How Top Finance Companies Are Emphasizing Trust and Credibility to Get Ahead

March 28, 2017, 11:00 AM UTC
Drew NeerdaelsKris Maz LAUNCHFILM 2015
Courtesy of Acuity

As a recent report by PriceWaterhouseCoopers showed, risk management culture, ethics, and trust continue to dominate headlines about the financial services industry. With the public finely attuned to these issues, finance companies that demonstrate their commitment to doing right by their clients and employees by leading with integrity are seeing big financial rewards in the marketplace.

The 2017 Best Workplaces in Financial Services & Insurance, announced by Great Place to Work and Fortune, is proof of this. Companies on this year’s list significantly outpaced competitors on measures of trust within the workplace and saw higher revenue growth: Winners had average one-year revenue growth of 26% while peer companies averaged 18%.

“The financial system only works when people genuinely believe that financial service organizations are committed to safeguarding deposits and generating a fair, risk-adjusted rate of return on client investments,” said Chinwe Onyeagoro, president of Great Place to Work. “And yet, many consumers, including employees of financial services organizations, still distrust this sector nearly a decade after the recession. There is no better time for these organizations to strengthen their credibility by listening and acting on what co-workers say about their clients, their leaders, and each other. Financial institutions that do this well will outperform the market by developing iconic brands that clients trust and sustaining a great place to work that employees love.”
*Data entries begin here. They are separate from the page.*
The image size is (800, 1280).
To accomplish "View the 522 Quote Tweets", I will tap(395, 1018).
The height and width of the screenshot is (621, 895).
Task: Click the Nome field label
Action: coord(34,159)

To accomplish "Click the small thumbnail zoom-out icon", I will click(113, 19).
Winners on this year’s list are following suit by emphasizing credibility from top to bottom. American Fidelity Assurance, for instance, convenes “accountability groups” monthly where executives discuss their strengths and weaknesses in the context of the company’s leadership values. The discussion focuses on improvement and holding each other accountable for living the values espoused by the organization.

Authentic efforts like these to improve leadership can make a real difference. Among employees surveyed at the Best Workplaces, 93% said their managers are honest and ethical. That level of trust reflects consistent messages from the C-suite, backed up by the day-to-day actions of managers and an emphasis on individual integrity from the first time an applicant arrives for an interview.
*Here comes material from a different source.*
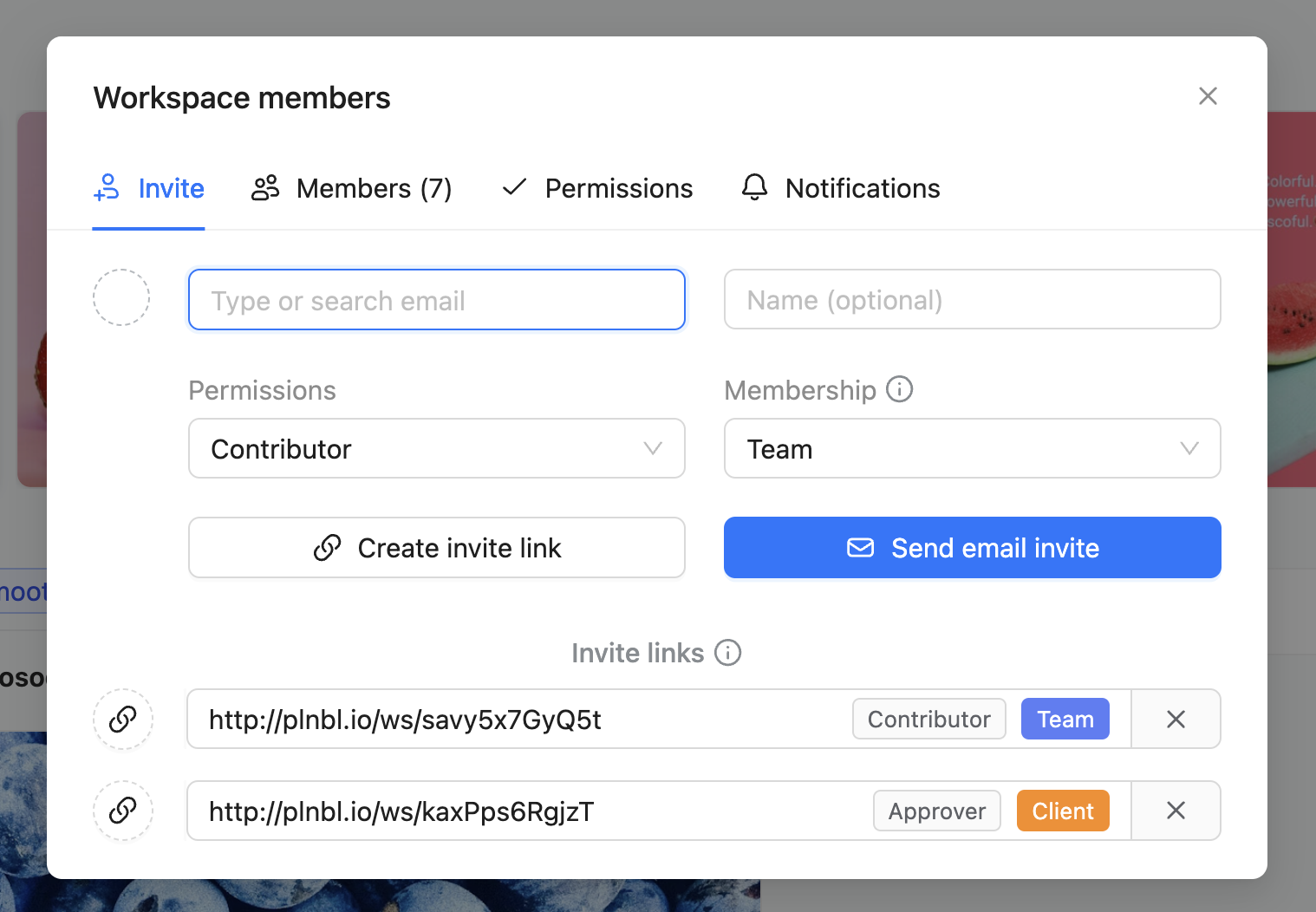Click the Membership info icon
This screenshot has width=1316, height=912.
click(x=899, y=389)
USAA, the no. 1 financial services employer, offers a great example of what that looks like. “This company does an awesome job of living their values, with integrity ranking at the top of the list. I never feel like I am encouraged to lie or ‘stretch the truth,’” said one team member at this military-focused insurer. “I am very impressed with the caliber of managers employed here, and I don’t hear about drama and complaints expressed in break rooms about managers. On the contrary, most employees speak highly of their managers.”

Leaders at the Best Workplaces are also more transparent. Employees at organizations on the list were more likely than those at peer companies to say their management keeps them consistently informed and involved in decision-making.
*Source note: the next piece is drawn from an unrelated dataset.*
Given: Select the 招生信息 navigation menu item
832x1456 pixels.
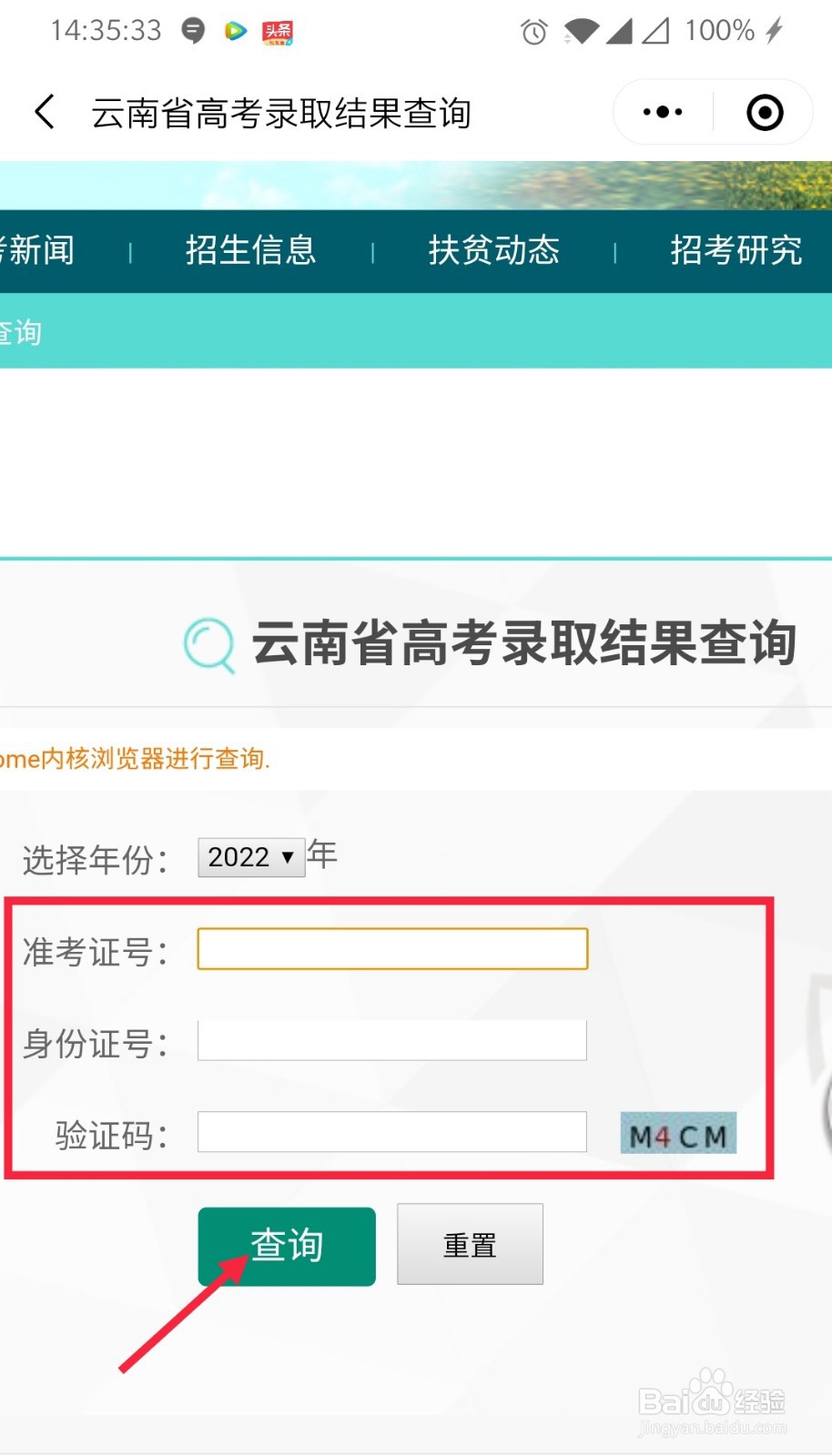Looking at the screenshot, I should pyautogui.click(x=251, y=250).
The CEO of Quicken Loans, for instance, regularly hosts 20 employees over a three-hour lunch where no topic is off limits and the company comes away with ideas to improve. Credit Acceptance, an auto lender, also lets employees know their trust and feedback are valued by placing a “Red Tape Remover” button on the front page of the company intranet. It sends an email directly to the chief executive, who considers their concerns and ensures they get a response.

At another Best Workplace, Baird, an employee said the investment and private equity firm discovered the “secret sauce” that combines ethical expectations, ambition and collegiality: “While everyone must be courteous and professional, that doesn’t stifle open dialogue and disagreement. That can’t happen without building an environment of trust where people know their views are respected without fear of reprisal.”

To set these expectations, Baird proudly enforces a “no asshole rule” across its organization. We found this high level of respect for colleagues to be common across the winning employers. Despite the finance sector’s hyper-competitive reputation, 87% of people at the Best Workplaces in Financial Services & Insurance described their organizations as emotionally healthy. At the same time, 96% said they’re friendly places to do business.

Tony Bond, EVP, chief innovation officer at Great Place to Work, points out the power that this level of camaraderie has to shape how a business is viewed both inside and outside its walls.

“People at these high-trust companies aren’t just happy with where they spend their workday. They’re confident in their organizations and the people around them,” said Bond. “That type of culture drives employee advocacy and how they talk about their companies to others. The quality of these relationships is a key driver of organizational performance in finance. It instills the confidence clients expect when entrusting their money to a professional.”

Kim Peters and Tabitha Russell are vice president and certification program manager, respectively, at Great Place to Work, the longtime research partner for Fortune’s annual list of the 100 Best Companies to Work For and other best workplaces lists, including the Best Workplaces in Financial Services & Insurance.